Output the records exactly. Include every line.

__Information provided__:
■ ■ ■ ■ ■
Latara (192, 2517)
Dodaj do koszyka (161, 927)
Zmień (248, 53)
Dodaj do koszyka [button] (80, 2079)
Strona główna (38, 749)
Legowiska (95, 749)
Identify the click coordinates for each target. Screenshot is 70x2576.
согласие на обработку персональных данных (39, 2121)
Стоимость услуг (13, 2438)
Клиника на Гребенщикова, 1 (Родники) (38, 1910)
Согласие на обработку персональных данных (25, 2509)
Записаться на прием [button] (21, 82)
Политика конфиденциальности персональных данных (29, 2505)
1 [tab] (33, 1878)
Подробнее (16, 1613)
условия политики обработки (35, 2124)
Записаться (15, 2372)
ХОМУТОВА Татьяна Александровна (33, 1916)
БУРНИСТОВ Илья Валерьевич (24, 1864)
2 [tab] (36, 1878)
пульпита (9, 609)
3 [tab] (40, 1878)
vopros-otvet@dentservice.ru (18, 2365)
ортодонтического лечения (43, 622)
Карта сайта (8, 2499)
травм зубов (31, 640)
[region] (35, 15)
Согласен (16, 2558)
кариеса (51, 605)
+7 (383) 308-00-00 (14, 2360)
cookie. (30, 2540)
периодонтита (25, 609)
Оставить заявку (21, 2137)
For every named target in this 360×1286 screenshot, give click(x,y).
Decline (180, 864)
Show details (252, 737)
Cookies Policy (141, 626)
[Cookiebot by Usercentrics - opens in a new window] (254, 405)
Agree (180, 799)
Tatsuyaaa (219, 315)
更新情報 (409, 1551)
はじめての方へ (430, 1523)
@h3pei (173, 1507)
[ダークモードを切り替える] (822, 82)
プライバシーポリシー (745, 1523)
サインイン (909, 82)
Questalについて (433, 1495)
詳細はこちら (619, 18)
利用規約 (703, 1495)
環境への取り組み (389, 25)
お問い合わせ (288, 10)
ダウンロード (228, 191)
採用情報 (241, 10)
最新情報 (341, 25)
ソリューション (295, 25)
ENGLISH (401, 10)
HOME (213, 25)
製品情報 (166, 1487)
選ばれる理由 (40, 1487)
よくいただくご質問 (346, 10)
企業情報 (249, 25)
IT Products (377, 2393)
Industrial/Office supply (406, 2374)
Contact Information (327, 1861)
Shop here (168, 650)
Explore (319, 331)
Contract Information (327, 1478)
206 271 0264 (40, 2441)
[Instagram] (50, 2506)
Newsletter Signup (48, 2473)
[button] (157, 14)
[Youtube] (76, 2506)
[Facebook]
■ ■ ■ ■ ■
__Response to this exercise__:
Latara (192, 2517)
Dodaj do koszyka (161, 927)
Zmień (248, 53)
Dodaj do koszyka [button] (80, 2079)
Strona główna (38, 749)
Legowiska (95, 749)
Identify the click coordinates for each target. Screenshot is 70x2576.
согласие на обработку персональных данных (39, 2121)
Стоимость услуг (13, 2438)
Клиника на Гребенщикова, 1 (Родники) (38, 1910)
Согласие на обработку персональных данных (25, 2509)
Записаться на прием [button] (21, 82)
Политика конфиденциальности персональных данных (29, 2505)
1 [tab] (33, 1878)
Подробнее (16, 1613)
условия политики обработки (35, 2124)
Записаться (15, 2372)
ХОМУТОВА Татьяна Александровна (33, 1916)
БУРНИСТОВ Илья Валерьевич (24, 1864)
2 [tab] (36, 1878)
пульпита (9, 609)
3 [tab] (40, 1878)
vopros-otvet@dentservice.ru (18, 2365)
ортодонтического лечения (43, 622)
Карта сайта (8, 2499)
травм зубов (31, 640)
[region] (35, 15)
Согласен (16, 2558)
кариеса (51, 605)
+7 (383) 308-00-00 (14, 2360)
cookie. (30, 2540)
периодонтита (25, 609)
Оставить заявку (21, 2137)
For every named target in this 360×1286 screenshot, give click(x,y).
Decline (180, 864)
Show details (252, 737)
Cookies Policy (141, 626)
[Cookiebot by Usercentrics - opens in a new window] (254, 405)
Agree (180, 799)
Tatsuyaaa (219, 315)
更新情報 (409, 1551)
はじめての方へ (430, 1523)
@h3pei (173, 1507)
[ダークモードを切り替える] (822, 82)
プライバシーポリシー (745, 1523)
サインイン (909, 82)
Questalについて (433, 1495)
詳細はこちら (619, 18)
利用規約 (703, 1495)
環境への取り組み (389, 25)
お問い合わせ (288, 10)
ダウンロード (228, 191)
採用情報 (241, 10)
最新情報 (341, 25)
ソリューション (295, 25)
ENGLISH (401, 10)
HOME (213, 25)
製品情報 (166, 1487)
選ばれる理由 (40, 1487)
よくいただくご質問 (346, 10)
企業情報 (249, 25)
IT Products (377, 2393)
Industrial/Office supply (406, 2374)
Contact Information (327, 1861)
Shop here (168, 650)
Explore (319, 331)
Contract Information (327, 1478)
206 271 0264 (40, 2441)
[Instagram] (50, 2506)
Newsletter Signup (48, 2473)
[button] (157, 14)
[Youtube] (76, 2506)
[Facebook]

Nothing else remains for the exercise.